In Wisconsin, Harris’ campaign has a presence in Republican counties where Democrats have not previously opened offices.
“Rural” means different things in different states. In North Carolina and Georgia, rural counties are more diverse, while rural counties in Wisconsin and Nevada, for example, are predominantly white. Harris’ campaign is highlighting the administration’s contributions in Georgia, including new clean energy jobs, rural health care, and substantial investment In Georgia, farmers.
Speaking to reporters in Chicago last week, Senate Majority Leader Chuck Schumer, D-N.Y., said rural counties could also help decide the Senate and, by extension, the next president’s legislative agenda.
“We’re not going to win rural counties, but we will reduce the margin by which Republicans win them,” Schumer said.
Republicans, meanwhile, painted Democrats as out of touch with voters who are concerned about border security, gas prices, rising auto insurance rates in places like Nevada and the cost of food.
“These are everyday problems that are repeated at home. And Kamala Harris, for the last three years, has done nothing for us,” said Michael McDonald, chairman of the Nevada Republican Party, an adviser to Trump.
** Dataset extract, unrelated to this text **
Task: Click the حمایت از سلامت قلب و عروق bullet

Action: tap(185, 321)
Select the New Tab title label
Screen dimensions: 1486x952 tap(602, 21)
At the same time, McDonald highlighted the intensity of the race in a state where early polls showed Trump with a considerable lead over Biden. Harris’ entry as a presidential candidate has improved the Democratic numbers.
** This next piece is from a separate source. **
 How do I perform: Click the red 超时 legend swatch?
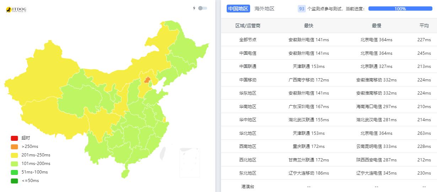pyautogui.click(x=14, y=138)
“They are running a serious campaign, just like we are,” he said.
Trump’s team says it is more confident than ever about the depth of its support in rural America. It has called Harris “dangerously liberal” and painted Walz as a failed governor, accusing him of exaggerating his military experience.
“The Trump team has hundreds of paid staff, more than 300 offices and tens of thousands of volunteers active in battleground states, and we are actively working to turn out voters in rural, suburban and urban communities where President Trump is making historic gains and Democrats are forced to play defense,” Trump spokeswoman Karoline Leavitt said in a statement.
“If the dangerously liberal Kamala Harris and Tim Walz think they are going to win points in rural America, where working families are being abandoned by Kamala’s terrible policies as vice president, they should think twice,” he added. “Rural America is now more than ever Trump’s country.”